Il fronce les sourcils, puis une lueur éclaire ses yeux quand il me reconnait derrière les hématomes et le maquillage.

-Charlie ? Mais qu’est-ce que tu fais ici ?, s’exclame-t-il.

Il me prend dans ses bras, et me serre fort, comme si j’étais tout ce qui lui manquait.

-Tu ne peux pas rester avec moi, il est devenu trop fort, je ne maîtrise plus rien, déclare-t-il très vite. Il ne sait pas que tu es là, retourne te fondre dans la foule et ne m’approche plus, sinon il te tuera. Le violon le tient éloigné, mais je ne sais pas pour combien de temps.

Je le reprends dans mes bras.

-Je ne te laisserai pas tomber. Je suis en train de rassembler du monde, nous allons venir et tuer Py, pour pouvoir te libérer de son emprise. Fais-moi confiance, je te sauverai.

-Sans Py, le royaume est perdu. C’est lui qui gère toute la politique et la diplomatie, et il s’occupe même des finances. Nous n’avons personne pour le remplacer. On ne peut pas le tuer.

-Barnabé, notre oncle, sera sûrement très doué pour se charger de ça. Ne t’en fais pas, nous trouverons une solution.

Théodore se détourne et me somme de partir une fois de plus. Je m’éclipse, retournant dans la salle de réception, me fondant de nouveau parmi les serveuses, prenant soin de cacher mon visage.

Théodore revient quelques minutes plus tard. Il monte sur la scène, accorde son instrument. Le silence se fait.

-Chers convives, chers courtisans, ce soir je vais vous interpréter quelques notes de la chaconne de Bach. 
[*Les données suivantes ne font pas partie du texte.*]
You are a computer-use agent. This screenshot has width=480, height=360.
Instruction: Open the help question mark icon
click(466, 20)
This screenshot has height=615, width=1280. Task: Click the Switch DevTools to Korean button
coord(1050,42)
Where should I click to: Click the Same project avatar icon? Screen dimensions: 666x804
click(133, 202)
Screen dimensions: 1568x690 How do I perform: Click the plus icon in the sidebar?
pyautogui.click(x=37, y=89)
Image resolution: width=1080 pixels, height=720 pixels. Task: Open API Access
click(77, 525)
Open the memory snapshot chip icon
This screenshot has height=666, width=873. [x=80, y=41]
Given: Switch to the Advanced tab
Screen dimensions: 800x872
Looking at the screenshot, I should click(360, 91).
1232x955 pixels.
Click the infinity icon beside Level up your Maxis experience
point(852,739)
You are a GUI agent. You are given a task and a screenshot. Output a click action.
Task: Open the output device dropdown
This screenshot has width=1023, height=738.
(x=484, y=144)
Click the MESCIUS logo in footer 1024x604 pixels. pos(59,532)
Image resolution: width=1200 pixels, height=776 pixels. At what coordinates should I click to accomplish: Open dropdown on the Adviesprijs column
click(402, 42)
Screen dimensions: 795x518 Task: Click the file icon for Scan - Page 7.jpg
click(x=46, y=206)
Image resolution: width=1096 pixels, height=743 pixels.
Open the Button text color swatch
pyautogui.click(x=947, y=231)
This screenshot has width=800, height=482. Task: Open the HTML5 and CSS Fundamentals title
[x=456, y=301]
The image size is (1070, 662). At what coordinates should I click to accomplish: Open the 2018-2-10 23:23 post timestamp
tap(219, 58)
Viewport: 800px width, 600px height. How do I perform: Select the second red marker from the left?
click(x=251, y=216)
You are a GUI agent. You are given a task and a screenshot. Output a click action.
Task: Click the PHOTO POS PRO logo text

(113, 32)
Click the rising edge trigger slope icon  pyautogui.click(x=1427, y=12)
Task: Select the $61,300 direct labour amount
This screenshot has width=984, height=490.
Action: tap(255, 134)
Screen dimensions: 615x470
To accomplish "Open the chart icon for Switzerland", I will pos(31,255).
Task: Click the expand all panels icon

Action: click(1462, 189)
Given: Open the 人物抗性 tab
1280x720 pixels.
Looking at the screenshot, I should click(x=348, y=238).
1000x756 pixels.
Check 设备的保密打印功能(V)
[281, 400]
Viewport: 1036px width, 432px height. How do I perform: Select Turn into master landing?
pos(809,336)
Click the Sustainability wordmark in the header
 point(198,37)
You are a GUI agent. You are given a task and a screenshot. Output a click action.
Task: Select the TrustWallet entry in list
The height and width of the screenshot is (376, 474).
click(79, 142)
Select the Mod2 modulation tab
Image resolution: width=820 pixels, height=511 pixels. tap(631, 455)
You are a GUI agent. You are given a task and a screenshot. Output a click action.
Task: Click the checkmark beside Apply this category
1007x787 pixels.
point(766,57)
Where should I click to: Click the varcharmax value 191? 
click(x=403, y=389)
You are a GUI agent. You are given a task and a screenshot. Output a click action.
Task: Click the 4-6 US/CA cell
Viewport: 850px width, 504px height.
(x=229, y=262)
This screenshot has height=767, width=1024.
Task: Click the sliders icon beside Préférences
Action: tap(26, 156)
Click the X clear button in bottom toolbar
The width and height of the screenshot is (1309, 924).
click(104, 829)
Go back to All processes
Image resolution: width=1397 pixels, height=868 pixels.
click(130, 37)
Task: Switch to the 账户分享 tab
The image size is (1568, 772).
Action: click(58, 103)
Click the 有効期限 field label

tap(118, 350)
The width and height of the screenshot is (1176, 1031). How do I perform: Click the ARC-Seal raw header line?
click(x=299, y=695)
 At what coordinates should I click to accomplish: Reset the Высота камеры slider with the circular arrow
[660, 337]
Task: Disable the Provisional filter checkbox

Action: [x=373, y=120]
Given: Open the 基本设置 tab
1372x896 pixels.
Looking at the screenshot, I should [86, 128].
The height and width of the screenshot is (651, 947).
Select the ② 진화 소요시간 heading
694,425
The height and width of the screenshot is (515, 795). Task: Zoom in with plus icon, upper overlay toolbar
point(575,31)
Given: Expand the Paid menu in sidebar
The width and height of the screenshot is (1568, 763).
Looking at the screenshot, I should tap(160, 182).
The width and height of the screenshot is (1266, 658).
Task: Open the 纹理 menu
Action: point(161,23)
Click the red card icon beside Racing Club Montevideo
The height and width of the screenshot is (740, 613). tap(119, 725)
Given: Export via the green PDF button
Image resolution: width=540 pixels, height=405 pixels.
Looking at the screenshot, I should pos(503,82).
Il laisse passer un silence, se place correctement, ferme les yeux puis respire. Il pose l’archet sur les cordes et le violon se met à sonner. Un son cristallin s’élève, aussi pur que riche, chaud, rond, clair et plein. Toute activité cesse dans la pièce, tout le monde est focalisé sur Théodore Steinway.

Les autres musiciens derrière lui se lancent alors dans un accompagnement improvisé qui se marie à merveille avec la mélodie qu’il joue. Les doubles-croches semblent être un jeu d’enfant pour lui, les notes tenues un babillage. Ses sourcils se froncent quand les notes s’emballent, un sourire naît sur ses lèvres quand elles deviennent légères. Il vit sa musique, et donne le frisson aux deux cent personnes présentes.

Quand la dernière note résonne, nous attendons tous qu’il laisse tomber son archet et que la résonnance se termine pour applaudir. Il reste quelques secondes pantelant, les yeux fermés, puis un immense sourire lui fend le visage et il salue, remerciant chaudement les instrumentistes derrière lui. Il adresse un clin d’œil à Anaït, qui rougit.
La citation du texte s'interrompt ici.